— WORK ORDER —
Nothing but the line holding "The image size is (455, 631)." and the lines after it, through the end of the records, should be set down, each exactly as it is.

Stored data
**********

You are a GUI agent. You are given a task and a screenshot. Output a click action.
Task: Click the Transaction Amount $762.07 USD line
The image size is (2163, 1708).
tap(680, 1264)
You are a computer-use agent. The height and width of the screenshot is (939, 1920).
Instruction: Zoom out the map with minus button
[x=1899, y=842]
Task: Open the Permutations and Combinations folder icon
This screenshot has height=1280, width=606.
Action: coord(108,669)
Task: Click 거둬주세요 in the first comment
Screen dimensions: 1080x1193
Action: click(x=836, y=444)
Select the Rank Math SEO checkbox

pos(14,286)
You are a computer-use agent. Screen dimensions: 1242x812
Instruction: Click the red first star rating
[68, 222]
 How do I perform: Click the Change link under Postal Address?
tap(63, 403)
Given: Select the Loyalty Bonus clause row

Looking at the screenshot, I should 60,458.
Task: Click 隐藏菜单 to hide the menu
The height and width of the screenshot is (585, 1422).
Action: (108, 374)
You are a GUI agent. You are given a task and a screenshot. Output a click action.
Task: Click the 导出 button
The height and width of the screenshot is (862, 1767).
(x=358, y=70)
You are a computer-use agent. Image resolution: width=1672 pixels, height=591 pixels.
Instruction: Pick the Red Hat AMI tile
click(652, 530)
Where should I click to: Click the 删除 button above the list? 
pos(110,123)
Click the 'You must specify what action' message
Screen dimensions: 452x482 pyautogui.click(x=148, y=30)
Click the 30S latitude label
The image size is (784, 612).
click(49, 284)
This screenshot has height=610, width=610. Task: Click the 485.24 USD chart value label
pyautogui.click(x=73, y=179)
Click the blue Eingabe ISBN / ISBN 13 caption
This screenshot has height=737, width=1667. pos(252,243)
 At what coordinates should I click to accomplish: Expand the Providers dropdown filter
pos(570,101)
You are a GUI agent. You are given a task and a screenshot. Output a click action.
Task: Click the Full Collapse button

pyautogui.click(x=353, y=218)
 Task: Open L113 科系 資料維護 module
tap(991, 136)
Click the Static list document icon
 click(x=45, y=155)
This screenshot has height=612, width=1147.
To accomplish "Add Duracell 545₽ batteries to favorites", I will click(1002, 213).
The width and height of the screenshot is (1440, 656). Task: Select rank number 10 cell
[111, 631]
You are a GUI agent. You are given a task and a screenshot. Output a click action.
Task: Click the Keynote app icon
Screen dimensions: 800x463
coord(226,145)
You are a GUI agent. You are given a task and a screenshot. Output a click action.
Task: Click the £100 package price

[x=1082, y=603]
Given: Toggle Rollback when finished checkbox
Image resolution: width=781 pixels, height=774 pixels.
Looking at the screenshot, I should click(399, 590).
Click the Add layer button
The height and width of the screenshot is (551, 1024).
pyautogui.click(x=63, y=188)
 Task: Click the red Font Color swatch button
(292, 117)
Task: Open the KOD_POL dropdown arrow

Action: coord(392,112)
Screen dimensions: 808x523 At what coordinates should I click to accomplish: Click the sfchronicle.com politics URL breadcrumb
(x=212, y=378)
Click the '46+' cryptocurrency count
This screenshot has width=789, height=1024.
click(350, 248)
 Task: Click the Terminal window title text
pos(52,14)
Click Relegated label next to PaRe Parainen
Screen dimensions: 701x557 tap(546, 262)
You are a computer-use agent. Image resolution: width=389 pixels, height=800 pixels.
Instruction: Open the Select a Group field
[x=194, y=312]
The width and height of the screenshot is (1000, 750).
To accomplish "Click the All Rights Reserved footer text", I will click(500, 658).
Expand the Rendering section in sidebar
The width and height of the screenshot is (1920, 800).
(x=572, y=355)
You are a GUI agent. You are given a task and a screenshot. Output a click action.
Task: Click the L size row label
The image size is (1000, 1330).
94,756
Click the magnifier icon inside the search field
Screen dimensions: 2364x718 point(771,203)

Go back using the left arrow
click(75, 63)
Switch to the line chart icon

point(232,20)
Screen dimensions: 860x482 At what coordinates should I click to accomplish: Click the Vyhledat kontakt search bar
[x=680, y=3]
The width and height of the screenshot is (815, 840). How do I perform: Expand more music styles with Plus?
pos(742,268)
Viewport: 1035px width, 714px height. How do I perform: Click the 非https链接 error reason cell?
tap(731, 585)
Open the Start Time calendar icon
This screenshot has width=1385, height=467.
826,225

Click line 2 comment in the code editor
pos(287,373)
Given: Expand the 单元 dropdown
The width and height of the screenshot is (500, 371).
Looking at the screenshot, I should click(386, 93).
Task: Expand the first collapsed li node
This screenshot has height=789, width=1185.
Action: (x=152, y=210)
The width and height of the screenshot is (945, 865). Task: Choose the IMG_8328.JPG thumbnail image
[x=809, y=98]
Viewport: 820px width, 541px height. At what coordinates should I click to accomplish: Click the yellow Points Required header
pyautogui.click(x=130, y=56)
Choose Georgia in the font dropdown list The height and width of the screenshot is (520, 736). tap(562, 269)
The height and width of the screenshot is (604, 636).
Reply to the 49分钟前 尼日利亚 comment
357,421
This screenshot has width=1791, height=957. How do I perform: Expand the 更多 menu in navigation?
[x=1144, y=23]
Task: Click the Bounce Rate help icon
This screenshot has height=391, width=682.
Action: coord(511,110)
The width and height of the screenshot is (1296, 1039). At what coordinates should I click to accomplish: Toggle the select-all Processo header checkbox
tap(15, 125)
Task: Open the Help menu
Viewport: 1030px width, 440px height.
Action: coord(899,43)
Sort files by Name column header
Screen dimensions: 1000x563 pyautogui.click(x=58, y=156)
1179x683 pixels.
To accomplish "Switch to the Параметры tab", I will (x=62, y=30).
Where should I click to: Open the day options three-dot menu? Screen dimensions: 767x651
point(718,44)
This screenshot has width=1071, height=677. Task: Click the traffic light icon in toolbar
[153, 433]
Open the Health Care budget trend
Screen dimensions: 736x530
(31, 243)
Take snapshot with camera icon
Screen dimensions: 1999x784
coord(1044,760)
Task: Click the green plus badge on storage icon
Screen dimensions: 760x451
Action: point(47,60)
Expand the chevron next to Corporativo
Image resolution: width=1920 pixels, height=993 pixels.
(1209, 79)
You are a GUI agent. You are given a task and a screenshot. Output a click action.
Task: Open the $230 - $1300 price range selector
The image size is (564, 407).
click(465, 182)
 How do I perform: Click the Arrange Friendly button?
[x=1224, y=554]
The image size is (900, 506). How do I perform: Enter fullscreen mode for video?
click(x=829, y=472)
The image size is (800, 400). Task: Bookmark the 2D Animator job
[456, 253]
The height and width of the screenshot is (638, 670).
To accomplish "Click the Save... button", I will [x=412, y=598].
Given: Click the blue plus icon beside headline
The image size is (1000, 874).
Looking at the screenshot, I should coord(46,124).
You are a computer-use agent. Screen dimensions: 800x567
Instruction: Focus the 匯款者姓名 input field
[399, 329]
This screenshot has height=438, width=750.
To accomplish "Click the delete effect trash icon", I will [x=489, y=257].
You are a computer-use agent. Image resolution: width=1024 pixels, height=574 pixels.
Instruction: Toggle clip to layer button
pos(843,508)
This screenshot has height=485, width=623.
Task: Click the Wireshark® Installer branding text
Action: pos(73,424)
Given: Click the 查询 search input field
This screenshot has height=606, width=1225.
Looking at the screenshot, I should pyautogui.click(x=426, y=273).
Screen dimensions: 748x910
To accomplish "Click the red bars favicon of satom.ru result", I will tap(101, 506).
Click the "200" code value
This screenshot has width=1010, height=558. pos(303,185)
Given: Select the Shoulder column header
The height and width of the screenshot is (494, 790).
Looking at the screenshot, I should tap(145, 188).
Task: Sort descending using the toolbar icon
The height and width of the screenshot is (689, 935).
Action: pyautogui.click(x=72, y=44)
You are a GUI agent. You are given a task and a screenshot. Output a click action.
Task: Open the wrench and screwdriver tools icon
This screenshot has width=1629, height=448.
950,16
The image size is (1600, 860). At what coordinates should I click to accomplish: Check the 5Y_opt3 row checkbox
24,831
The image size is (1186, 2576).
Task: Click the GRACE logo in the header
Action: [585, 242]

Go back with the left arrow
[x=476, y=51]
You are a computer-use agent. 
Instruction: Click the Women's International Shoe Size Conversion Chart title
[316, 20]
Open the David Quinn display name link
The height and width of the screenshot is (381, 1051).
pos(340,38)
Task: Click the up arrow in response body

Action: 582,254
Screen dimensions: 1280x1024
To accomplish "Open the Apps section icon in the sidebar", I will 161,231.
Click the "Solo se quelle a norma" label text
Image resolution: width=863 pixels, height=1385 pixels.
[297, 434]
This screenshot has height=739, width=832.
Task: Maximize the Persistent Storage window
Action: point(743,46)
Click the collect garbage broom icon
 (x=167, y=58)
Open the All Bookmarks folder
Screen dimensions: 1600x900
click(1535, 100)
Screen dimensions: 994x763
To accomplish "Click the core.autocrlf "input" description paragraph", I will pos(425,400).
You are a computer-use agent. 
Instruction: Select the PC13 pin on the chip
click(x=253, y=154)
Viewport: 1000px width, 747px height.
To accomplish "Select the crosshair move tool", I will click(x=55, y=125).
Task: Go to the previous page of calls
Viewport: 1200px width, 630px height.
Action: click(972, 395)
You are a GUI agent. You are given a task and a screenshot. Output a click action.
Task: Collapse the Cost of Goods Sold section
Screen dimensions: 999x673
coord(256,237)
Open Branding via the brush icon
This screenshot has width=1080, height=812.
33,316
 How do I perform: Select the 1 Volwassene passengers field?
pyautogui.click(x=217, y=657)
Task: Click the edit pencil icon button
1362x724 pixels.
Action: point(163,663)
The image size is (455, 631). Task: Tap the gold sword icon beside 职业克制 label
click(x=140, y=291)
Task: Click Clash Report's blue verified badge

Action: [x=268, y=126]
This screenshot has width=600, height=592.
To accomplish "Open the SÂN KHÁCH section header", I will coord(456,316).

**********

— ANSWER TO THE EXERCISE —
The image size is (455, 631). Task: Tap the gold sword icon beside 职业克制 label
click(x=140, y=291)
Task: Click Clash Report's blue verified badge

Action: [x=268, y=126]
This screenshot has width=600, height=592.
To accomplish "Open the SÂN KHÁCH section header", I will coord(456,316).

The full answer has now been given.